そして、高周波電流の誘電作用により、第一チューブ1と第二チューブ14の内部の分子が極性反転を繰り返して溶融する。高周波電流の通電を止め、高周波電圧の印加を止めると、第一チューブ1と第二チューブ14の重なった部分では、
図11の点線を付けて示したハッチング領域9bのよう固まって溶着する。
【0042】
本願発明の実施形態3でも、高周波電源により第一電極及び第二電極間に高周波電圧を印加したときに、絶縁板で第二チューブの端面に対する第一電極及び第二電極間に印加した高周波電圧を阻止するようにしたこと、そして第一電極及び第二電極間の、第一チューブ及び第二チューブの重合わせ端部内で半径方向に、第一電極及び第二電極間に高周波電圧を印加するようしたことは、実施形態1と同じである。
【0043】
本願発明の実施形態3では、第二チューブ14の先端の外周面14bは第二電極5e、5fに当接していて円筒形が保たれ、先端の端面14aは絶縁板4a、4bに当接していて平面が保たれ、第一チューブ1の外周面1bは第一電極3a、3bに当接していて円筒形が保たれる。その結果、元の形が変形せずに保たれる。

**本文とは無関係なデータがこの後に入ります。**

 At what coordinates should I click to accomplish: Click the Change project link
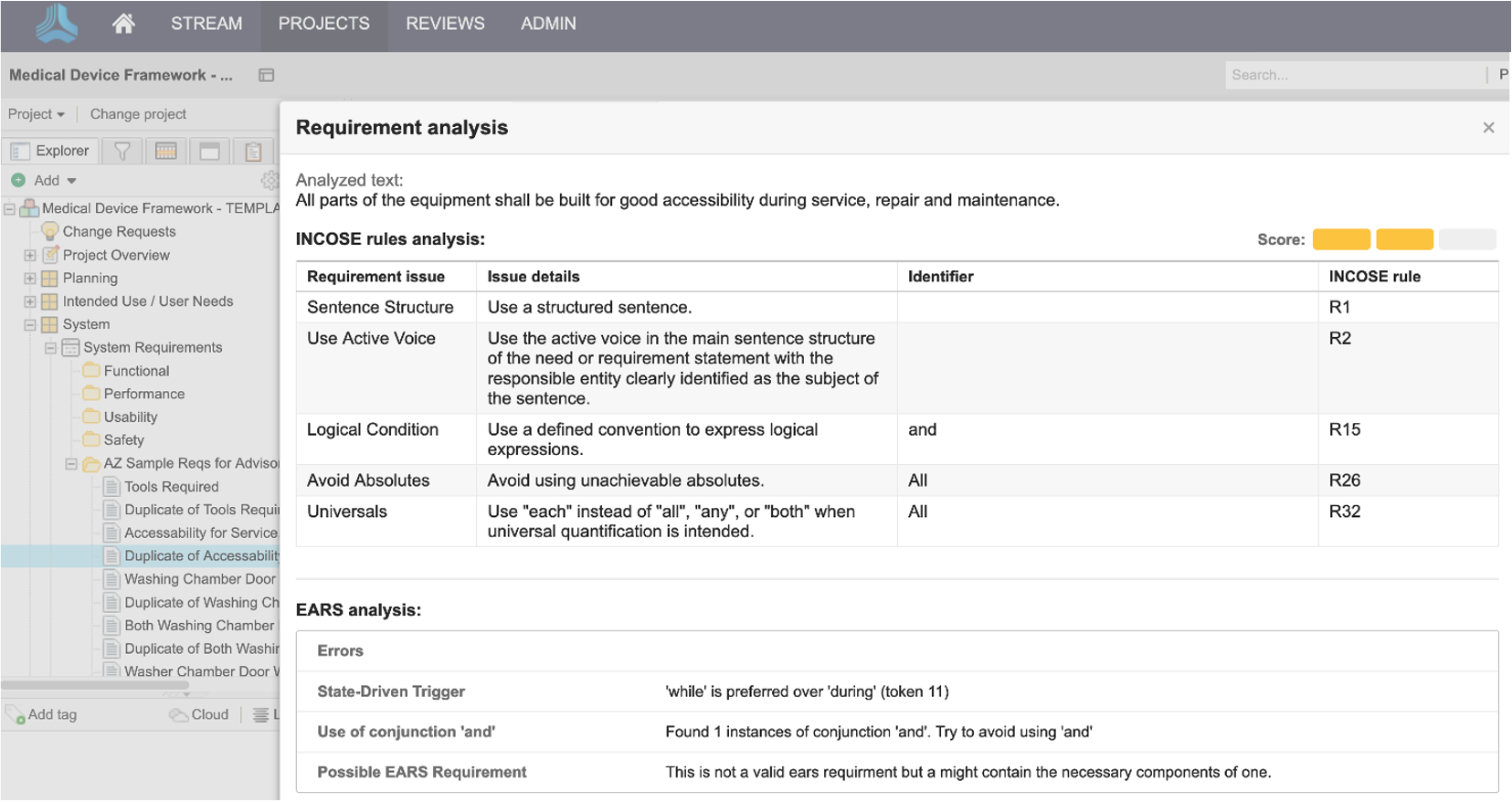(x=138, y=114)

図11の右側から、二点鎖線の仮想線で示した他のチューブ13を第一チューブ1に嵌めて軸方向に押していくと、チューブ13の端面13aが第二チューブ14の先端面14aの平面に当接する。誘電溶着しても段付き部分の外形が変形していないため、段付き部分の外形と他のチューブ13は、良好に密着する。
【0044】
本発明の実施形態3では、第二チューブ14の先端部は段階的に先端が細くなっていて、先端の外径は、細い第一チューブ1に嵌められる他のチューブ13の外経と同じにしてあるので、チューブの外形が段階的に推移していて、曲げ力が働いてもしなやかに曲がるという利点がある。
(実施形態4)
なお上記実施形態では示さなかったが、本発明により、点滴用容器の点滴用チューブ取り付け用の段付き部分を形成するときに、段付き継手の代わりにストレートなチューブを用いて点滴用容器に溶着して形成することもできる。
【0045】
図12は、本発明の実施形態4を示した、点滴用容器の点滴用チューブ取り付け用の段付き部分を形成するための高周波誘電溶着装置の概略断面図である。第一チューブ11の外周面に第一電極33a、33bの押圧面と絶縁板34a、34bの押圧面を当接し、絶縁板34a、34bの側面を点滴用容器のチューブ32の端面に当接し、第二電極35a、35bの押圧面を点滴用容器のチューブ32の外周面に当接して、高周波電源36から高周波電圧を第一電極33a、33b及び第二電極35a、35bに印加して、第一チューブ11と点滴用容器のチューブ32を溶融し、高周波電圧の印加を止めて、第一チューブ11と点滴用容器のチューブ32の重なつた部分をチューブの半径方向に溶着している。
【0046】
本発明の実施形態4では、
図16、
図17で示した従来例のように段付き継手を用いずに誘電溶着しても段付き部分の外形が変形していないため、段付き部分の外形と他のチューブ38は、良好に密着する。
(実施形態5)
なお実施形態5として、段付きチューブの段部から軸方向に一定の長さの範囲を誘電溶着する高周波誘電溶着装置を説明する。
【0047】
図13は、本発明の実施形態5の段付きチューブの段部から軸方向に一定の長さの範囲を誘電溶着する高周波誘電溶着装置の要部の概略断面図を示している。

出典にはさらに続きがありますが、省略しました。